Sven Wunder, the enigmatic Swedish producer, entrances with a nourishing, mind-opening and woozy synthesis of psychedelia, library music and Mediterranean funk.
Very little is known about Sven Wunder, a mysterious Swedish musician who inhabits a stealthy veil of clandestineness much like Burial; there’s no indication as to his age or even how old his debut album is. Stumbling upon this curious artefact is akin to discovering a baby in a blanket on your doorstep. Cultivating an enigma is alluring when it springs from an indifference to celebrity and commerce rather than a studied, hipster choice; happily, on Eastern Flowers its shadowy creator sways towards the former, issuing an impish, mind-altering music that bears the marks of a distinguished beat-sculptor without divulging any traces of his identity.
Eastern Flowers (Dogu Cicekleri) initially saw the light of day last year thanks to a Swedish Arts Council grant, but has now been picked up by Piano Piano and handled by Light In The Attic, a curatorial label whose interest in the dusty and esoteric corridors of pop history make for a perfect marriage here. Much like the best psychedelic pop, Wunder plunders a welcoming, soft and gentle approach without yielding to convention or commercial imperative.
Built around the sounds of spicy Turkish Saz, prowling synthesisers, warbly psych guitar lines, fat drum grooves and Middle Eastern melodies, Wunder’s opus reaches far and wide for inspiration. At times it resembles an arcane music library being played all at once; at others one can discern the seeping influence of such names as Madlib, Dexter, Gonjasufi and even Serge Gainsbourg’s partner in crime, Jean-Claude Vannier. Throughout the journey Mr Wunder sprinkles plenty of straight-up boom amidst the rattles of Anatolian rock, injections of tabla and ripples of spaghetti western twang.

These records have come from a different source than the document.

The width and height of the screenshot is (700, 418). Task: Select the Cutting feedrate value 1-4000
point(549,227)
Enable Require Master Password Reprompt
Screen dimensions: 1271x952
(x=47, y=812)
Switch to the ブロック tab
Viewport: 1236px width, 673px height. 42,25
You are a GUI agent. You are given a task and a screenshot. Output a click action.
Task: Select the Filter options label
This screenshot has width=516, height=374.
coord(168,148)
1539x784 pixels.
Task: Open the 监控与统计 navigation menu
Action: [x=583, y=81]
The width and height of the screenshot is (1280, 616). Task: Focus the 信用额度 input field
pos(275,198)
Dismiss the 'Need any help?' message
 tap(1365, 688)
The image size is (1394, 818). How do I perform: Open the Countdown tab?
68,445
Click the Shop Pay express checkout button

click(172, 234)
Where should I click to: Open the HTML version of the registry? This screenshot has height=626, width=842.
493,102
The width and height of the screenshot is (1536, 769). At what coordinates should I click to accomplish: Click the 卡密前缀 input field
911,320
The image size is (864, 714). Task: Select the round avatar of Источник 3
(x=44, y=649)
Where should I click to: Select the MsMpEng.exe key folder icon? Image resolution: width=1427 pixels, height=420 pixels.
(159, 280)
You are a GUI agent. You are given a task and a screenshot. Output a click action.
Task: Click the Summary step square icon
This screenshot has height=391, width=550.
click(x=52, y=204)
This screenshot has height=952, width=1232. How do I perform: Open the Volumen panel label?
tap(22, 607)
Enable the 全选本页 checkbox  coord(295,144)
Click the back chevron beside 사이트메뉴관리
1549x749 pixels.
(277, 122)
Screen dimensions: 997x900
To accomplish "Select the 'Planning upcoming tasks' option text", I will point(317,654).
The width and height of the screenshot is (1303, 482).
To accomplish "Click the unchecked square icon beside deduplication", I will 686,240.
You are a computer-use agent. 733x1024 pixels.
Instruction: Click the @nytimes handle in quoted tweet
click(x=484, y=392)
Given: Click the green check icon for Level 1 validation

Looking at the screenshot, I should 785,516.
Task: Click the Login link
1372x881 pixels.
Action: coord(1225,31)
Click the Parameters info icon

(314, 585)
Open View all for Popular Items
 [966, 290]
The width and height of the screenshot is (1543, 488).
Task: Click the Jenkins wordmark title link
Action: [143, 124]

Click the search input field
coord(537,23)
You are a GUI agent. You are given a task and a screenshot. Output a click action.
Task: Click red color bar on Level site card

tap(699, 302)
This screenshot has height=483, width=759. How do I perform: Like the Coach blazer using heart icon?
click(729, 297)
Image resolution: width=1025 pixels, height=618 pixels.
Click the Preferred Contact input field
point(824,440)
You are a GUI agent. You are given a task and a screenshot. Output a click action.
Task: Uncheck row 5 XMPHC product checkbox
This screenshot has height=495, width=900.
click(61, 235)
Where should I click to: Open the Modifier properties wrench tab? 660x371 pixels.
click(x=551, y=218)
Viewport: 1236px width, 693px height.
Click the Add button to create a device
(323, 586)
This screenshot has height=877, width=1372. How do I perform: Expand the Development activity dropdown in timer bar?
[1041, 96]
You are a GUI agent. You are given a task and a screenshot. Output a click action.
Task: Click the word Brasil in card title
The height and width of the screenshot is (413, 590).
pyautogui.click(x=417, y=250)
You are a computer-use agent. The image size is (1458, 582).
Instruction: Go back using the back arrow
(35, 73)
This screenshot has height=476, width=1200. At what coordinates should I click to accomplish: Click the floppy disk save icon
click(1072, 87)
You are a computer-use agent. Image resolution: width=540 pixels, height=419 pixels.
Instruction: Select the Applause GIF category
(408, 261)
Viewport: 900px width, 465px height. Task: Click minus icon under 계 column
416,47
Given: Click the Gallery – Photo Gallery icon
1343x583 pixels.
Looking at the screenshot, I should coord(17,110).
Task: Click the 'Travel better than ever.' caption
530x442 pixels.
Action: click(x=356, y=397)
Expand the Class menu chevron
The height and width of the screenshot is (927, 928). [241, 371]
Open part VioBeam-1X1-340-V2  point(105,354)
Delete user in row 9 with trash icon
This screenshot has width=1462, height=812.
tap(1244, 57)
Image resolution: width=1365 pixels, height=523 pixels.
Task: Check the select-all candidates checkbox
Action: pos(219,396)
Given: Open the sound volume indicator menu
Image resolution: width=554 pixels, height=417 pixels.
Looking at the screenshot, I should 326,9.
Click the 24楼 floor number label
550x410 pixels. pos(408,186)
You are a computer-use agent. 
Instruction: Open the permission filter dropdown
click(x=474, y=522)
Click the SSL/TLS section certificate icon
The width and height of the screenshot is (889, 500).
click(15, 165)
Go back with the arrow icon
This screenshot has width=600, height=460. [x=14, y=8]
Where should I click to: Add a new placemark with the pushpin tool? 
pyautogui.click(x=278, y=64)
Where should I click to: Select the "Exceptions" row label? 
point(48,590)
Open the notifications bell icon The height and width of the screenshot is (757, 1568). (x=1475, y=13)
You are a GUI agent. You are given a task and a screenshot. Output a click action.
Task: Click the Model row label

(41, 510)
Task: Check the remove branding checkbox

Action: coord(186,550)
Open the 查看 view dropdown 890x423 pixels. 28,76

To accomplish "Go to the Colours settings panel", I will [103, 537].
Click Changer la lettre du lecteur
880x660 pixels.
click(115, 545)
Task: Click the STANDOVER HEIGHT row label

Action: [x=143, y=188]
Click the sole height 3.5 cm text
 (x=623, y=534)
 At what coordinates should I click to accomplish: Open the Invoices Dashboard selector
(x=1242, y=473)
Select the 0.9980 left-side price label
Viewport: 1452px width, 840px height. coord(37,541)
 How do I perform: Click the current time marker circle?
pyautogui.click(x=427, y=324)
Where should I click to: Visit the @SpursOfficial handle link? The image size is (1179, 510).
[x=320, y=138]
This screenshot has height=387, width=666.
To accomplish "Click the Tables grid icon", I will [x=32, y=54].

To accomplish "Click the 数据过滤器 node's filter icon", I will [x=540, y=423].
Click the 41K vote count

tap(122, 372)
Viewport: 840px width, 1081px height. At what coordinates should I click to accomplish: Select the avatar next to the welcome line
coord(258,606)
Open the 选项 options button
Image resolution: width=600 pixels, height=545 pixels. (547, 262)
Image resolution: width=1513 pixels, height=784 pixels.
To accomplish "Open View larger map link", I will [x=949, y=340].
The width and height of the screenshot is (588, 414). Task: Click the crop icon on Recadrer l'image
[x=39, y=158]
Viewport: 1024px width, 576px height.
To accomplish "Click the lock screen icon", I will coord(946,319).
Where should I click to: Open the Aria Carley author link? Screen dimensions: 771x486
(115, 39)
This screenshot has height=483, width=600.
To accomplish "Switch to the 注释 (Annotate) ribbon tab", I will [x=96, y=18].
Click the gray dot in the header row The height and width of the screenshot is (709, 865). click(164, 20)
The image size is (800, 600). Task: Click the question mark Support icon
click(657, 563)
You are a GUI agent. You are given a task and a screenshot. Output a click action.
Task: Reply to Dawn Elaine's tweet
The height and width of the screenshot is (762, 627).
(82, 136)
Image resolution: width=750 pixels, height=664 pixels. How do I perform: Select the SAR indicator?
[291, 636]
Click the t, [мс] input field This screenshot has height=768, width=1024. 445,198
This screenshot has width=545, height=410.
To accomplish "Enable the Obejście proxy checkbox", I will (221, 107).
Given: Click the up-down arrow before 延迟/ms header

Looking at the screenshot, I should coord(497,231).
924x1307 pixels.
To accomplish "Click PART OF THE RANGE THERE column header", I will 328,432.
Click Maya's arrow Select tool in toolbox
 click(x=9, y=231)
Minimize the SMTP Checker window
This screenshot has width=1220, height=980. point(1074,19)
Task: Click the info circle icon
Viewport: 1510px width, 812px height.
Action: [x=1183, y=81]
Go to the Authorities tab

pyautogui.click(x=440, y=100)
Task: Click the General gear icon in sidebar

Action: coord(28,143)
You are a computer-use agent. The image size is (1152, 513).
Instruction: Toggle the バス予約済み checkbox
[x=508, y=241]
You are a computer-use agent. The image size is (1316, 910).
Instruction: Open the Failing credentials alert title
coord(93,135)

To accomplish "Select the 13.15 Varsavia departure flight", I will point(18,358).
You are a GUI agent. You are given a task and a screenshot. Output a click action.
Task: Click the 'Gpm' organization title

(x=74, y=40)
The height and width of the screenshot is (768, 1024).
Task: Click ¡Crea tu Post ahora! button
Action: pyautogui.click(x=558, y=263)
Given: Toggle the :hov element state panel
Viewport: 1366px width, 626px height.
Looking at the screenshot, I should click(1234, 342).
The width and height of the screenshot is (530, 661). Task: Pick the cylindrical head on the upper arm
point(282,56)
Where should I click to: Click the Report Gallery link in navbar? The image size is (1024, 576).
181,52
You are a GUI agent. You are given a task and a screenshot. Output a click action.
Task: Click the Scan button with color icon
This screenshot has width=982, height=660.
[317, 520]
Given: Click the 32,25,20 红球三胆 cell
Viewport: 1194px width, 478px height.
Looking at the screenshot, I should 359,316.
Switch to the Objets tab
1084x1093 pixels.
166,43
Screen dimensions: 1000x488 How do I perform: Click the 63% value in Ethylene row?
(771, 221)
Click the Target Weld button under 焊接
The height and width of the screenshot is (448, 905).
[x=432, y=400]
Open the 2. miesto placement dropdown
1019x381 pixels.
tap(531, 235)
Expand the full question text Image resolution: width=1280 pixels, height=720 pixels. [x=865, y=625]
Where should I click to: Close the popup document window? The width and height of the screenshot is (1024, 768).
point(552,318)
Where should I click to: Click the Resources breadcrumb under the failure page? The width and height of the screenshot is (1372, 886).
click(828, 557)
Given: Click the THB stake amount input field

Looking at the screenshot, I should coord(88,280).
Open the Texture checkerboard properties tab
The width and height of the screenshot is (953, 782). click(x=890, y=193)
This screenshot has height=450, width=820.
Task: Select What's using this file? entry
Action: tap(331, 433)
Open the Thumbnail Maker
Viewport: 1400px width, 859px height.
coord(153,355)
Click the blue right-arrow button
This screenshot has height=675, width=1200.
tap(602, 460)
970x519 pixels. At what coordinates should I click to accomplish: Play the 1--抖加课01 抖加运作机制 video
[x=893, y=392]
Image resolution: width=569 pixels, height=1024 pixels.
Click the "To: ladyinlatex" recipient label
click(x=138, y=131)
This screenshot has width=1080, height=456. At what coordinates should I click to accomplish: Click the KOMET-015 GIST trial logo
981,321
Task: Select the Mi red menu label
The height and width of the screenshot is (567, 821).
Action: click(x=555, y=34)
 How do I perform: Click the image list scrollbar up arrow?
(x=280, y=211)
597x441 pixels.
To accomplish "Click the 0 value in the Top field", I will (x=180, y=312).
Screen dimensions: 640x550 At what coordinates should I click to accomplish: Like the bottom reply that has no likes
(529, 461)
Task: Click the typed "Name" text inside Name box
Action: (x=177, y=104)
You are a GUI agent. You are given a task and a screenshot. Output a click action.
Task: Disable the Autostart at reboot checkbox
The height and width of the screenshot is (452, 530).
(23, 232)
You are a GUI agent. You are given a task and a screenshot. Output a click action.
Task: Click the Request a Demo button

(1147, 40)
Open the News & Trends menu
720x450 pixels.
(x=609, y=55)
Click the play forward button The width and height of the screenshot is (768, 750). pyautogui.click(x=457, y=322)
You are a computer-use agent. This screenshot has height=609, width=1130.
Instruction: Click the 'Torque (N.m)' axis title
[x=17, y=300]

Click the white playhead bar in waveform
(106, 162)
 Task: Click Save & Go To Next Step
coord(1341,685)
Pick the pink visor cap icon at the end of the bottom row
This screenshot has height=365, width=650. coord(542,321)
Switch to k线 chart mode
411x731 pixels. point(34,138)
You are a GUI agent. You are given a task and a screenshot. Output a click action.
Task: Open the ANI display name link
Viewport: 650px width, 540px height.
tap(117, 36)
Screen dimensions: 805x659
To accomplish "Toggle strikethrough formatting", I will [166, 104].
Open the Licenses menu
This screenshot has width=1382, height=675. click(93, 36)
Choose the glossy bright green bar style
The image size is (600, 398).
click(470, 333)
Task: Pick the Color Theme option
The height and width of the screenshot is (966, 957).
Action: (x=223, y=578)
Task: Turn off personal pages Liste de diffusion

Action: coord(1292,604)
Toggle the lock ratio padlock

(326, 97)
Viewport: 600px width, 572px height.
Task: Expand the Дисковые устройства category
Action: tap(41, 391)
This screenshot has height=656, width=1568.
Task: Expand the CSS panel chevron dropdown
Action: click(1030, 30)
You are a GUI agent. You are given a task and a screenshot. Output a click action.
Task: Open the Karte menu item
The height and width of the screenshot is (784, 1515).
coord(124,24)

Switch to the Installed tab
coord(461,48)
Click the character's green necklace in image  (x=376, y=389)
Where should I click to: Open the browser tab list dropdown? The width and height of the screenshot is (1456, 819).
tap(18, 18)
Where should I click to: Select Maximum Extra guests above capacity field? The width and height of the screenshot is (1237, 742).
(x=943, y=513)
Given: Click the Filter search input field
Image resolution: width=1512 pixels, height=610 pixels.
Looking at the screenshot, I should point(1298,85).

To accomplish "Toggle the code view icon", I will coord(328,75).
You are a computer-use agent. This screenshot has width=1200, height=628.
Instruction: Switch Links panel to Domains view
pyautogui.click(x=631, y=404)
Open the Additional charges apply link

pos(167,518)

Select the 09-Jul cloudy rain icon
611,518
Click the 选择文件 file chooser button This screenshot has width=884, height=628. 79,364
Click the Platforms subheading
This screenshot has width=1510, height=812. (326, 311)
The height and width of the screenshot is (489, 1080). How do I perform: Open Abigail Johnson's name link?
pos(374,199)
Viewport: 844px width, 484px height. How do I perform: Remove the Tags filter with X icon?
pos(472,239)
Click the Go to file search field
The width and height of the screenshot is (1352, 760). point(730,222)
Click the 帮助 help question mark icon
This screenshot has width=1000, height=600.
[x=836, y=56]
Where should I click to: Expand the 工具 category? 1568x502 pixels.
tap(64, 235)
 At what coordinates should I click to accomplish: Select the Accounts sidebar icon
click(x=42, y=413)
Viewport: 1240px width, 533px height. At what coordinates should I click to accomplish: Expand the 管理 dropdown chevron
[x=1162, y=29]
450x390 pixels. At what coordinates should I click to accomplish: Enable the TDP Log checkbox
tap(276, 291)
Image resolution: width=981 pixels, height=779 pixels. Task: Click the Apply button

From the tabla prologue of the opening Black Iris, Wunder sets a minor-key scene of vivid colour, frazzled beauty and wandering, chiming melody which rarely rises above a murmur. Magnolia hits a gauzy, free-floating Heliocentrics groove which unfurls with an intoxicating organ passage redolent of the World In Action theme and then a lustrous, beat-junkie drum outro.
As the open-tuned strum, darting bass and frenzied wah-wah of Red Rose segues into the giddy lope of Hibiscus, there is a palpable, hopeful warmth at work here that stretches into the Appalachian hip-hop breaks of Morning Glory and the playful Daisy, wherein the spirit of Jean-Jacques Perrey and the magic dust of Vannier on epic Gainsbourg cuts like Danger and La Horse are woven into Wunder’s wistful sonic flotsam. Slap bass and Morricone-like spaghetti western tropes combine to thrilling effect on the seasick Hyacinth.
This record is a charming and seductive collection of musical intrigues which honours the texture, vocabulary and methodology of an instrumental hip-hop album whilst writhing in some pleasingly outre and ethereal ingredients. Its potency lies not just in its skilful, fine-tuned blend of humid sway, dreamy loops and exotic Eastern psychedelics; its charmingly off-the-cuff demeanour makes it all hang together as an absorbing suite of beat-craft.